In the early days before Web sites
were data driven, and things like social networking hadn’t yet caught on,
the Web was a lot like print — you made the page once, it rarely changed,
and you couldn’t really interact with others — only with the information.
Q: But why the need to dub it 2.0, as in a second phase? Is it really
that big a change? And how does the Semantic Web play a role in
I remember when the word “new wave” came out for music. It was new for a
bit, now it’s “classic 80’s”! Anything that calls itself “new” or “2” or
“next” is bound to get outdated.
Yes, the Web has definitely gone through a huge change in the past five
years — search, social networks, data-driven, user interaction — those all
came as second-generation standouts. The Semantic Web plays a big part in
this as establishing a means, structure and standard for data exchange.
Q: With the rise of AJAX and the progression of powerful application
developer tools, seems we’re all developers now. Not to mention the
explosion of tutorials on the Web. In a sea of self-taught Webizens, how do
you differentiate your educational offerings?
A few ways. Quality would have to be at the forefront. We hand-choose
trainers who are experienced not only in the software but as teachers.

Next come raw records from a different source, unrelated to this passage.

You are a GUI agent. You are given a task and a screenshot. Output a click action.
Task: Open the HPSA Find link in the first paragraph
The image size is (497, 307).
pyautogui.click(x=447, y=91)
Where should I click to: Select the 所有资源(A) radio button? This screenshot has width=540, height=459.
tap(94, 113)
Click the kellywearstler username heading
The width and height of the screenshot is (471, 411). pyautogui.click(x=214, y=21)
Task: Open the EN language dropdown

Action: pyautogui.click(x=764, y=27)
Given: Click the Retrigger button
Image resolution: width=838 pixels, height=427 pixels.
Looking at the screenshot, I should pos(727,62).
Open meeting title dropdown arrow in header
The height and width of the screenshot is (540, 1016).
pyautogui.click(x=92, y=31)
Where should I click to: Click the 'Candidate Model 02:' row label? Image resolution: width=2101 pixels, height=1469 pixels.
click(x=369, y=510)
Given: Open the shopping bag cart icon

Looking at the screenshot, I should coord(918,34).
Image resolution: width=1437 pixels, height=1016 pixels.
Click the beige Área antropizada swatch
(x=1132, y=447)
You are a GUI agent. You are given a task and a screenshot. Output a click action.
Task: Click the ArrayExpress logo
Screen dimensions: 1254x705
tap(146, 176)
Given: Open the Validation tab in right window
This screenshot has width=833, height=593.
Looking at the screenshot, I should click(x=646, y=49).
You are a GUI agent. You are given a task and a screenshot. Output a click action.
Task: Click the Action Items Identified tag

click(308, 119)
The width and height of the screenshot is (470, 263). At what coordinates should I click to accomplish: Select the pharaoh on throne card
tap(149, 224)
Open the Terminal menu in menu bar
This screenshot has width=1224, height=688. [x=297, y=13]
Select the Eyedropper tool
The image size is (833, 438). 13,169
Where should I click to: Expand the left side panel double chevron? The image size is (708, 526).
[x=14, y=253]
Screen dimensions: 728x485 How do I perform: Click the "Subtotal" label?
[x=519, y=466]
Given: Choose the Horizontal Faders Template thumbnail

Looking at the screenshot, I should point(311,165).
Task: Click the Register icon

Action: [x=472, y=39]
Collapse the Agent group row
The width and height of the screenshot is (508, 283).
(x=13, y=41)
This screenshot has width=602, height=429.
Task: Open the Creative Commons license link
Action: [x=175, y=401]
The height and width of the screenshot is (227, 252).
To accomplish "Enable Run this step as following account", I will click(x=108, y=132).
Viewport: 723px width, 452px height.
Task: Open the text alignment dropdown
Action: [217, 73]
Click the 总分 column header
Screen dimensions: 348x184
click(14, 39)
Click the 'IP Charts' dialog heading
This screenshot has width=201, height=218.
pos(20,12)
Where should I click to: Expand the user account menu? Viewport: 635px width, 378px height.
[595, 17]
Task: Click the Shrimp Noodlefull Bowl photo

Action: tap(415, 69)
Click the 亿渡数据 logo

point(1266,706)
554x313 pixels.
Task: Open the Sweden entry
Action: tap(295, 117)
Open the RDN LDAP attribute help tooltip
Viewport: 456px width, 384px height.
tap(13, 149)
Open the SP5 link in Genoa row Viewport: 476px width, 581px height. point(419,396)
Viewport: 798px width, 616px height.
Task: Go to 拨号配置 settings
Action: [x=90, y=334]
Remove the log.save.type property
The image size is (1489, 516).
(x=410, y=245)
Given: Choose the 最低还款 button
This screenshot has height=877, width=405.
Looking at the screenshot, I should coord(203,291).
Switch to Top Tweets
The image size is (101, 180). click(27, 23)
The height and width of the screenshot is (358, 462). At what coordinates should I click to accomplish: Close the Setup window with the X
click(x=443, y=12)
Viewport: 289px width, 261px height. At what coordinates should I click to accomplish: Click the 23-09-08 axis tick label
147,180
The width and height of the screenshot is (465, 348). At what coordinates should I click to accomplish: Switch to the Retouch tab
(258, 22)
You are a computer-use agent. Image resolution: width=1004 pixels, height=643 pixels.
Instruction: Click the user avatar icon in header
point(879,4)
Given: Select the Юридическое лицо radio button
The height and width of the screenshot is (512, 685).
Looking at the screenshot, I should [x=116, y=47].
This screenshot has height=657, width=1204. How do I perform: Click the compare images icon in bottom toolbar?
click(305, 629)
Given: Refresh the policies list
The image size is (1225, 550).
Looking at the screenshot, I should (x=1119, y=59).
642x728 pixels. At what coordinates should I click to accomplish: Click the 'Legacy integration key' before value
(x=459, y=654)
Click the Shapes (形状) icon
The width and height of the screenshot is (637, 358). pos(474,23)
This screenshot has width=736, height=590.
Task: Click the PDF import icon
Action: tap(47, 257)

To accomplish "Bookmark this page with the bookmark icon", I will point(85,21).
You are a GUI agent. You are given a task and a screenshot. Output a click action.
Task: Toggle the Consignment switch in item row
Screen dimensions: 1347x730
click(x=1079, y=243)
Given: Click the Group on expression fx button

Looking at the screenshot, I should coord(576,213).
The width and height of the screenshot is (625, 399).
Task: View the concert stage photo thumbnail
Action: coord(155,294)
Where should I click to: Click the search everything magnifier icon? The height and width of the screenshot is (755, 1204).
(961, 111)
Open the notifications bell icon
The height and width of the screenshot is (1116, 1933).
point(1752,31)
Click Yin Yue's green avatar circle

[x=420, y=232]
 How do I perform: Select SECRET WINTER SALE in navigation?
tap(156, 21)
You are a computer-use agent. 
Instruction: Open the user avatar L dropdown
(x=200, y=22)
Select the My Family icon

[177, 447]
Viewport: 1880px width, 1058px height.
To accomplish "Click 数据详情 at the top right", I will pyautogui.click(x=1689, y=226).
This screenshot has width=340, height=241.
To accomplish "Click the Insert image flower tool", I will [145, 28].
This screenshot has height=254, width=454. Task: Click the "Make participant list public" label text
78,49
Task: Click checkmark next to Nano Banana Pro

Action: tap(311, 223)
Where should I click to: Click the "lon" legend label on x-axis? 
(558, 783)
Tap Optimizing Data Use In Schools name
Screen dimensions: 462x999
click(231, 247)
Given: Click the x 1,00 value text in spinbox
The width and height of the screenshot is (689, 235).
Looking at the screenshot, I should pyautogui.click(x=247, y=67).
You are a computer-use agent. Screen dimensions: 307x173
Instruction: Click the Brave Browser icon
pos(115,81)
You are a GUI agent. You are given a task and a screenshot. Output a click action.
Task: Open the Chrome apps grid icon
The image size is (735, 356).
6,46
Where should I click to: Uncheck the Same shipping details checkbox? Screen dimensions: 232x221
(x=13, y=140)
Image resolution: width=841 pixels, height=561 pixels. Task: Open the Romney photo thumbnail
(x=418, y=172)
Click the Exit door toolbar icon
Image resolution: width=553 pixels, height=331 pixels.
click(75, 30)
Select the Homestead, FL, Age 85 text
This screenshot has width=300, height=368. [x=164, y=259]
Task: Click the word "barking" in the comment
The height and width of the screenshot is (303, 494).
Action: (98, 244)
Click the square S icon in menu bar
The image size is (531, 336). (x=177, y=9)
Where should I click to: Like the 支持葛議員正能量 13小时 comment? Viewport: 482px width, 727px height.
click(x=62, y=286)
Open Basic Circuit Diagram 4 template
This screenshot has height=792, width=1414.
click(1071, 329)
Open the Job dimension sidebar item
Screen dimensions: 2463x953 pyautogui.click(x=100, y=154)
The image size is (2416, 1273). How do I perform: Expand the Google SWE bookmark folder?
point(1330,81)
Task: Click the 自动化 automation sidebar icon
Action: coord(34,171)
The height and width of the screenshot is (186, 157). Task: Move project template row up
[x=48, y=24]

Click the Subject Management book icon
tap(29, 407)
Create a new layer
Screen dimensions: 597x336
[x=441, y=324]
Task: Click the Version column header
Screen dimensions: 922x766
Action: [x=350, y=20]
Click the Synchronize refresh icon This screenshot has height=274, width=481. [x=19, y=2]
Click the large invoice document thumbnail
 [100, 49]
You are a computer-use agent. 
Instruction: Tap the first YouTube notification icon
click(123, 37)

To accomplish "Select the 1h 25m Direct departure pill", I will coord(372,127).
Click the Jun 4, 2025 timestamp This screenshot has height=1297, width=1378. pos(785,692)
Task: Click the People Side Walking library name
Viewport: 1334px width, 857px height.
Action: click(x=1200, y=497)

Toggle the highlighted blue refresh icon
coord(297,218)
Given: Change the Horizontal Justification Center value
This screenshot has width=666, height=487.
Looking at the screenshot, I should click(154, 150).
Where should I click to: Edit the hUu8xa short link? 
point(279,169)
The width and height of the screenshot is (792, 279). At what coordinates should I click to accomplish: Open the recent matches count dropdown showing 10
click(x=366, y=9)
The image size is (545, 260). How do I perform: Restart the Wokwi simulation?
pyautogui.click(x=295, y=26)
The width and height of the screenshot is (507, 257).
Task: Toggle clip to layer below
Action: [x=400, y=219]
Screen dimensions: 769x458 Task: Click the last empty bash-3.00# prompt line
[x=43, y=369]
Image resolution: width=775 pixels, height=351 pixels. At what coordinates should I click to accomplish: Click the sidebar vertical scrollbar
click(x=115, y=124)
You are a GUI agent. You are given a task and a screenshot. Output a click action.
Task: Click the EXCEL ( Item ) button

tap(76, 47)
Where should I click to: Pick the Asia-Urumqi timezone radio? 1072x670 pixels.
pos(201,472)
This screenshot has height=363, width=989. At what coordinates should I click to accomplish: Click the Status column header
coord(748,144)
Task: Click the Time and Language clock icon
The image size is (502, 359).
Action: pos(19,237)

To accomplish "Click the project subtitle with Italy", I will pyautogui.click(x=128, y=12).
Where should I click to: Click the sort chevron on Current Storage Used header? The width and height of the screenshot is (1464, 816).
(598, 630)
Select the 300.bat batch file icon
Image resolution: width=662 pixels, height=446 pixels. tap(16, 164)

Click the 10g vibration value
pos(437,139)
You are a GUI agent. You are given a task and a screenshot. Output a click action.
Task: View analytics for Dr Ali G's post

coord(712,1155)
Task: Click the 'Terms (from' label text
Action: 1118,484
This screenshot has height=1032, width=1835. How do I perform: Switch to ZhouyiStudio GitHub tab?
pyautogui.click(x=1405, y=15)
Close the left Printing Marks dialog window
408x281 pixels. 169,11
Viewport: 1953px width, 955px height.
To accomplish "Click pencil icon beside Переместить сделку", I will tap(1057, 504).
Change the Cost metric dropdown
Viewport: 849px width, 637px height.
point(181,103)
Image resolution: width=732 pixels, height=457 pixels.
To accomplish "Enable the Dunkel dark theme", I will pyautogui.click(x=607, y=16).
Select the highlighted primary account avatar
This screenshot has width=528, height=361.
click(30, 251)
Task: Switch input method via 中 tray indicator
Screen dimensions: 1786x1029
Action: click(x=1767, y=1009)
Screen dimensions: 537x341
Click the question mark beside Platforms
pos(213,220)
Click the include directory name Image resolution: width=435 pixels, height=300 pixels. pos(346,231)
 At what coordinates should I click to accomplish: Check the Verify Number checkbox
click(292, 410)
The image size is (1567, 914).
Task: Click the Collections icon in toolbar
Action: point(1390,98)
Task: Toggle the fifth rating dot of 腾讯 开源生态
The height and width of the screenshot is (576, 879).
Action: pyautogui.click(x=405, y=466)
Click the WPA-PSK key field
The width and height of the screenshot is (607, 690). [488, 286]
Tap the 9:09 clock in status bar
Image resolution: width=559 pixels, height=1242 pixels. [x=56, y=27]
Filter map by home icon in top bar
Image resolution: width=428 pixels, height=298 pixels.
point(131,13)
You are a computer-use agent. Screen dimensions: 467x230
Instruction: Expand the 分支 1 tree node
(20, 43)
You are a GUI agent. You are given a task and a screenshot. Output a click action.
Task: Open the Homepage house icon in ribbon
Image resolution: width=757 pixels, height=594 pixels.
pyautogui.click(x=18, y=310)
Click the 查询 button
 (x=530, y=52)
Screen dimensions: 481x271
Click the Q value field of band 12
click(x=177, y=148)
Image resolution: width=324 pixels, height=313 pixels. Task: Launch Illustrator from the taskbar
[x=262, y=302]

Everyone knows the difference between learning from a good versus a bad
teacher. We work with these trainers to break apart the scope of their work
so it’s approachable and more easily digested by our audience.
We are a company run and founded by educators and knowledge leaders, so
we have great BS detectors and high standards.
We use professional recording
equipment, and the quality of the video matches pixel for pixel what you’d
see on your screen when you are working in a software application, and the
voice quality is as if someone was there with you.
We have also hit a critical mass to offer a knowledge library of content
that is unparalleled. Over 200 courses — some very deep dives. For example, over 25 courses on Photoshop alone.
We’ll approach a topic from many sides. One course will go from A to Z, another will show how an incredible project was created from scratch. Another might go into one nichey subject, such as masking, database integration, video in interactive applications, etc.
We’re not just an aggregator. We actually produce this content ourselves
and have rigid standards that are not found elsewhere.
Q: What are the three things that you are most excited to see on the
Podcasting, photo and video sharing, search/wikipedias. I love seeing
what’s going on in the world when it’s not coming from a few new sources.